Initial tests upon the Metepec
‘alien’ allegedly suggested that it may have possessed a ‘human mother’, and
the ranch owner where it was caught died two months after the event in a
freakish and explosive car accident. Conspiracy theorists attributed this to
alien revenge, whereas the more prosaic explanation centred upon a debt that he
owed to gangsters. In all, some six tests were conducted upon the Metepec
specimen, a number of them suggesting that its DNA was very close to that of
humans, and indeed it was, for the final test revealed it to be a marmoset.
Moreover, its skull matched that of a marmoset. Towards the end of the
documentary, Angel Nuñez revealed that he had faked the whole affair, using a
buffy tufted marmoset. Being a primate, it should therefore not come as a
surprise that its DNA was close to that of humans.

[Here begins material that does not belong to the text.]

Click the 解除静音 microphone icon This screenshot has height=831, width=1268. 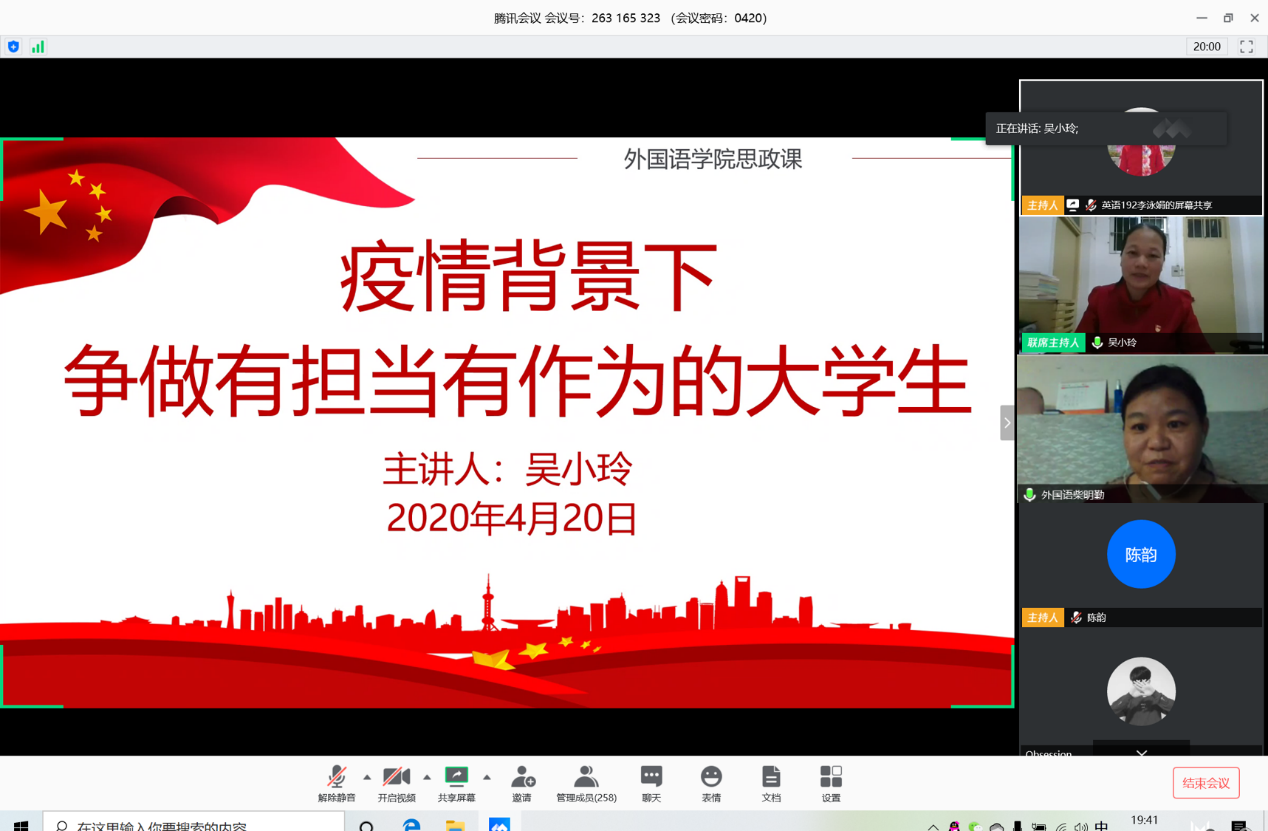click(337, 777)
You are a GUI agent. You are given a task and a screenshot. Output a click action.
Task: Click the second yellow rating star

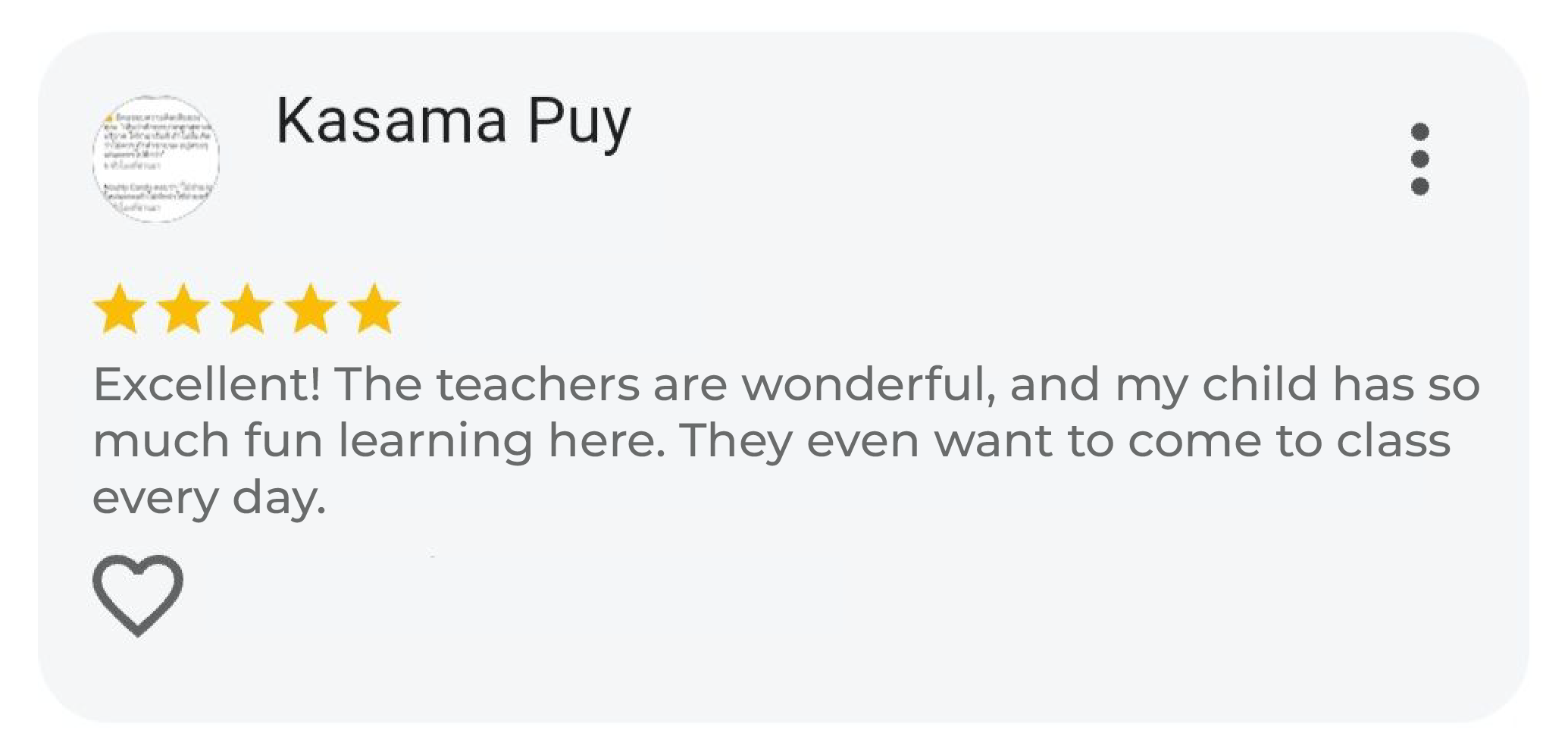tap(183, 309)
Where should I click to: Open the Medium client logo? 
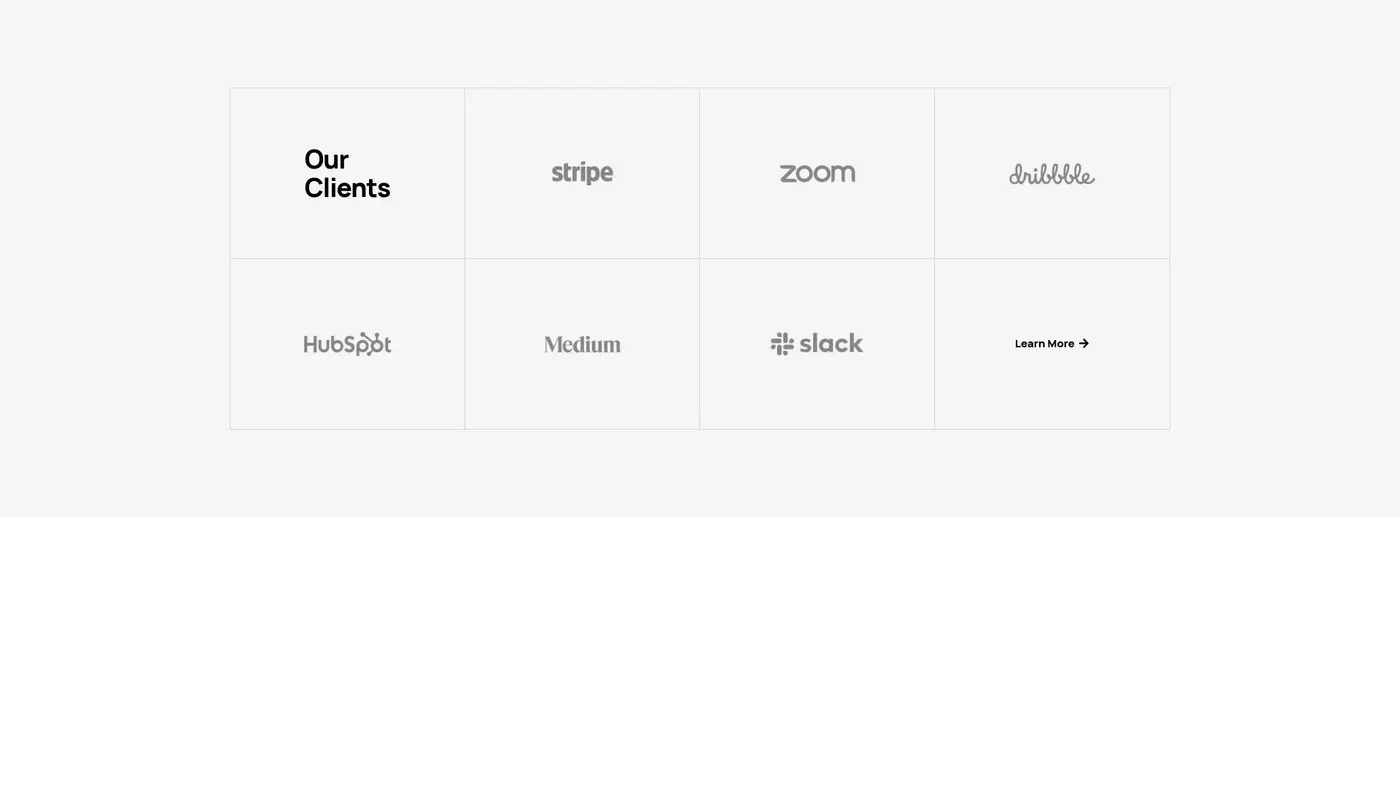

The Peruvian ‘alien’ was found at
an excavation on a mountain some 70 miles away from Machu Pichu amidst
‘fragments of meteorite’. The narrator noted the widespread belief amongst Peruvians
and traditional Inca culture that their origins lay in the stars. The mummy
that was discovered possessed a peculiarly elongated skull together with what
appeared to be adult teeth and yet an open fontanelle. A Peruvian Ufologist
named Dante Dios Tambini claimed to be convinced that it was an alien, and also
produced some alleged footage of a UFO (which looked as if it was simply the
product of pointing a handheld imaging device at the full Moon in daylight and
waving it about) and a picture of an alien (nothing more than a red blemish
atop a picture of a stone shack).
The narrator noted that skull
deformation of this sort had been practised in a number of cultures for at
least 9,000 years in Africa, including in Ancient Egypt. Closer to home, the
Huns too practised this type of skull deformation in the fifth century. The
remains of the Peruvian ‘alien’ were not submitted to testing, but according to
Dr Anna Williams, it appeared to be a deformed child of about the age of six,
judging by the state of its teeth. This seemed a far more likely explanation
than the artist’s impression of a large-eyed ‘grey’ (or ‘gray’ I suppose
Americans would term them) that was provided alongside the skull.
The third and final case was that
of the so-called Monatauk alien washed up on a Long Island beach in July 2008.
Once again, a number of conspiracy theories circulated, the most favoured being
that this (and two subsequent carcasses) were aliens, and another being that it
was the freakish product of US military experiments in labs on Plum Island that
from 1953 until 1969 conducted biological experiments focused upon the
poisoning of Soviet livestock presided over by an ex-Nazi scientist just to add
a little additional lurid colouration to the tale. Although the carcasses
looked odd, why anyone should have thought that they might be ‘aliens’ baffled
me. A number of zoologists concluded otherwise: partially decomposed racoons.
Not as exciting as an extraterrestrial, but a rather more convincing
explanation.
All in all, the programme
illustrated the public hunger for tales of alien visitation, a contemporary
phenomenon that could be said to parallel the mediaeval thirst for miracles and
visions of the Virgin Mary. It would seem that our own scientific age is giving
birth to its own set of folk beliefs, fuelled by a voracious media and the
general public’s desire for strange and fantastical tales.